Bei einer Abhängigkeit eines Urteilsausspruches von einem anderen oder einer notwendigen Einheit eines mehrgliedrigen Ausspruches - wie etwa im gegebenen Fall des § 60 Abs 1 EheG - wirkt die zweitinstanzliche Mangelhaftigkeit auf alle Fälle fort. Das bedeutet für das Scheidungsverfahren der Parteien, daß das Berufungsgericht, wenn es dies für zulässig und berechtigt erachten sollte, seine Berufungsentscheidung durch ein formelles Teilurteil über das Scheidungsbegehren aus dem Verschulden eines der beiden Ehegatten zu ergänzen oder seine Einschränkungen des Verfahrensergänzungsauftrages zu beseitigen hätte, oder aber daß das Prozeßgericht erster Instanz in Beurteilung der wahren prozeßrechtlichen und materiellrechtlichen Lage die Beschränkung des berufungsgerichtlichen Verfahrensergänzungsauftrages unbeachtet läßt und im zweiten Rechtsgang abermals über die Scheidung der Ehe selbst einen Ausspruch in sein Urteil aufnimmt. In beiden Fällen (berufungsgerichtliches Teilurteil oder neuerlicher Scheidungsausspruch durch das Erstgericht im zweiten Verfahrensgang) unterläge der Ausspruch über die Scheidung einer formellen Anfechtung.
Der in den berufungsgerichtlichen Aufhebungsbeschluß aufgenommene Ausspruch darüber, daß das Urteil erster Instanz im Ausspruch über die Ehescheidung selbst mangels Anfechtung unberührt bleibe, bedurfte keiner selbständigen Anfechtung, um ihm für das weitere Verfahren eine bindende Wirkung zu nehmen.

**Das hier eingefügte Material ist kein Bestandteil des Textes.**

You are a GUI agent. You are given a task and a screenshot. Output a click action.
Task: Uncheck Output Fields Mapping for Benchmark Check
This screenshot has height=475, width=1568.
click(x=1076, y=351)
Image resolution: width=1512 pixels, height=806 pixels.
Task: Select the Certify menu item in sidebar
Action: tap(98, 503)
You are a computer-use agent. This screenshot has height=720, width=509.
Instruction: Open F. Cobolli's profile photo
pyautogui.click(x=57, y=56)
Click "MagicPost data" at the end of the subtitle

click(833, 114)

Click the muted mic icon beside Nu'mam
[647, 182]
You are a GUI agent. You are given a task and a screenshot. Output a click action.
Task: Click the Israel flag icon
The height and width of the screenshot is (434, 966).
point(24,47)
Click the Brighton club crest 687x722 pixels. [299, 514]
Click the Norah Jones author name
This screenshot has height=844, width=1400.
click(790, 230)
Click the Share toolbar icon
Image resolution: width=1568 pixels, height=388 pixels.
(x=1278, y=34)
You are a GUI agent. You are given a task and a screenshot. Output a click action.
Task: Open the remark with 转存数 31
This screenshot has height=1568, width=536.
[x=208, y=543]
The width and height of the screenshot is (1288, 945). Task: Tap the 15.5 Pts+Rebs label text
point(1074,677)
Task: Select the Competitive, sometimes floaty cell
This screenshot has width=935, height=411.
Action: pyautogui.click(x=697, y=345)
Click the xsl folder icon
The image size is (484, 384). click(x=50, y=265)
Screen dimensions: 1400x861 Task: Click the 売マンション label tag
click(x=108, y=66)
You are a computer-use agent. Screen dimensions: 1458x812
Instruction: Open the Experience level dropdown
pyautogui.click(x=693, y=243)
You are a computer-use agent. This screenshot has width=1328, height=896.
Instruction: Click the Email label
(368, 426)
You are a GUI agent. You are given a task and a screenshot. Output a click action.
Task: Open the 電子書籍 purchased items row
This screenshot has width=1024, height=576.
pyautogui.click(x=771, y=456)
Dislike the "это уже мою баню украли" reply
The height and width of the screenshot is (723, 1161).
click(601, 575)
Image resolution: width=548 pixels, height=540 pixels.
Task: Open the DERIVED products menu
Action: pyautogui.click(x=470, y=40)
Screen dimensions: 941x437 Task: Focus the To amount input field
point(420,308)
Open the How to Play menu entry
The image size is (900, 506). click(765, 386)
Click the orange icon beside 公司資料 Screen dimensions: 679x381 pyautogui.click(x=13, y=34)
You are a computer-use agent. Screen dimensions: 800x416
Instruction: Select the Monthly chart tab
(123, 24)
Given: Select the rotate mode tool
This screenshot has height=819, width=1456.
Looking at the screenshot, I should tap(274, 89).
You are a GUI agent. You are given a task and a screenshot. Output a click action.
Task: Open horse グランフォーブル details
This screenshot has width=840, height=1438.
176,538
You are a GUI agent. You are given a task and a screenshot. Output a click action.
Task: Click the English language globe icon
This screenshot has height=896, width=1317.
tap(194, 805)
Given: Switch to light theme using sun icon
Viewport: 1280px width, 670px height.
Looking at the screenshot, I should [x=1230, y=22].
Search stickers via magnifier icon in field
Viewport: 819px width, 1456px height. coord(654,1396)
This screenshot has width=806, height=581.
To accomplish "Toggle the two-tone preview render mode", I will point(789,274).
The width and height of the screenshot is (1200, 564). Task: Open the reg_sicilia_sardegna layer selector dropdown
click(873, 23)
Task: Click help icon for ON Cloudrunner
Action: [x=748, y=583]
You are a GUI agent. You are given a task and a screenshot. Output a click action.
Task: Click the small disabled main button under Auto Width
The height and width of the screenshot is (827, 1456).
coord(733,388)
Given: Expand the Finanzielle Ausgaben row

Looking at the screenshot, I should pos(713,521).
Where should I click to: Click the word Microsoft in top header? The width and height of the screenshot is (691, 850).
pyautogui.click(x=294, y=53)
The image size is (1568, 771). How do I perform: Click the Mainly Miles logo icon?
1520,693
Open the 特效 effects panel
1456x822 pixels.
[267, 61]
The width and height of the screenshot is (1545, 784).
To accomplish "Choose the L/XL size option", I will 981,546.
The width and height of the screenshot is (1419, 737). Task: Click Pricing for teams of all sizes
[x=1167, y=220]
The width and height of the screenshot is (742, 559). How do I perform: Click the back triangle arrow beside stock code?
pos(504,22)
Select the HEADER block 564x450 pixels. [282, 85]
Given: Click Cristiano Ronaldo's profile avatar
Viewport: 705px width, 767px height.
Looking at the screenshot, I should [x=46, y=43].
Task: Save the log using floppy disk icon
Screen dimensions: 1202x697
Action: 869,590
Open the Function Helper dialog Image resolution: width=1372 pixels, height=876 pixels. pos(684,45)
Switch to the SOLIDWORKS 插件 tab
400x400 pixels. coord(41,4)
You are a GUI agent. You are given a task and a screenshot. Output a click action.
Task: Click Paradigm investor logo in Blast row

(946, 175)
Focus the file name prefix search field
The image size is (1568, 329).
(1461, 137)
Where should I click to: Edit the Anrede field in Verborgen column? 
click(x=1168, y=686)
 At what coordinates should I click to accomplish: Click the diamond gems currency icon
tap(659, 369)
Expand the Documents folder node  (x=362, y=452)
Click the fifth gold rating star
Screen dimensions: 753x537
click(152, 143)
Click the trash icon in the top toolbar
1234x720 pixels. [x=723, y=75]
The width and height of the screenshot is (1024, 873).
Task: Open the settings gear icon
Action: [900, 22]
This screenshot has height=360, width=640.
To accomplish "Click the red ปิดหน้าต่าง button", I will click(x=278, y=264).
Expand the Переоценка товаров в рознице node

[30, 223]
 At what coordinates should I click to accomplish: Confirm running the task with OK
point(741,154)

Ein formell rechtskräftiger Ausspruch über die Scheidung der Ehe liegt nach dem zugrundezulegenden Stand im Scheidungsverfahren nicht vor. Damit ist aber der im außerstreitigen Verfahren erhobene Aufteilungsanspruch materiell noch nicht entstanden. Der vom Rekursgericht für erforderlich erachteten Erhebungen über eine Hemmung der Jahresfrist des § 95 EheG wegen teilweiser Geschäftsunfähigkeit der Ehefrau bedarf es nicht, weil die Frist keinesfalls schon zu laufen begonnen haben kann.
Auch für den erstinstanzlichen Ausspruch über die Wahrung der Frist des § 95 EheG fehlt es aus den dargelegten Gründen an den materiellrechtlichen Voraussetzungen. Es bleibt lediglich hinzuzufügen, daß über einen verfahrensanhängigen Anspruch nur eine umfassende Sachentscheidung vorgesehen und die beschlußmäßige Feststellung über die Lösung einzelner für die Entscheidung wesentlicher Rechtsfragen unzulässig ist.
Dem Revisionsrekurs war daher stattzugeben und der Aufteilungsantrag mangels Eintrittes der Rechtskraft des Scheidungsausspruches und damit der Entstehung des materiellrechtlichen Aufteilungsanspruches abzuweisen.